אי משום כריתות דאית בה הא בעינא וכתב לה לשמה וליכא


If there is a concern that the Torah scroll can effect a divorce due to the verses concerning severance of marriage that there are in it, as it is written: “And he writes her a scroll of severance” (Deuteronomy 24:1), this is also not problematic, since it is required, as it states: “And he writes her.” This indicates that the bill of divorce must be written for her sake, i.e., it must be written for the express intent of being used to effect divorce between this specific man and this specific woman, and this is not so in the case of a Torah scroll.


וכי תימא ליחוש דילמא אקדים ויהב ליה זוזא לספרא מעיקרא הא בעינן שינה שמו ושמה שם עירו ושם עירה וליכא


And if you would say that there is reason to be concerned that perhaps he first gave a dinar to the scribe at the outset, when he wrote the Torah scroll, and told him to write the verses discussing divorce for his wife’s sake, isn’t there a need for other things to be written in a bill of divorce as well, as the mishna (80a) teaches: If the scribe changed his name or her name, the name of his city or the name of her city, then the bill of divorce is invalid. The validity of a bill of divorce depends upon these details being written, and they are not in the Torah scroll.


ורב יוסף מאי קא משמע לן שאין מי מילין על גבי מי מילין


The Gemara asks: But if so, what is Rav Yosef teaching us with his statement?

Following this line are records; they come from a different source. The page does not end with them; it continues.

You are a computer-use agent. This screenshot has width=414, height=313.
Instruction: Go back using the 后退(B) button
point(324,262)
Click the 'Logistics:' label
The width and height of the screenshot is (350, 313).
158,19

It seems obvious that there is no reason why a Torah scroll could be used as a bill of divorce. The Gemara says: He is teaching us that gall water is not permanent when applied on top of gall water. The novel idea is that there is no need to be concerned that the scribe wrote a bill of divorce in gall water on the outside of the Torah scroll.

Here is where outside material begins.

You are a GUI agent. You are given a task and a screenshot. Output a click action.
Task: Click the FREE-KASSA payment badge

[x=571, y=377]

אמר רב חסדא גט שכתבו שלא לשמה והעביר עליו קולמוס לשמה באנו למחלוקת רבי יהודה ורבנן


§ Rav Ḥisda says: If a bill of divorce was written not for her sake, and the scribe passed over it with a reed pen, meaning that he wrote on top of what was already written, for her sake, then here we have arrived at the dispute between Rabbi Yehuda and the Rabbis.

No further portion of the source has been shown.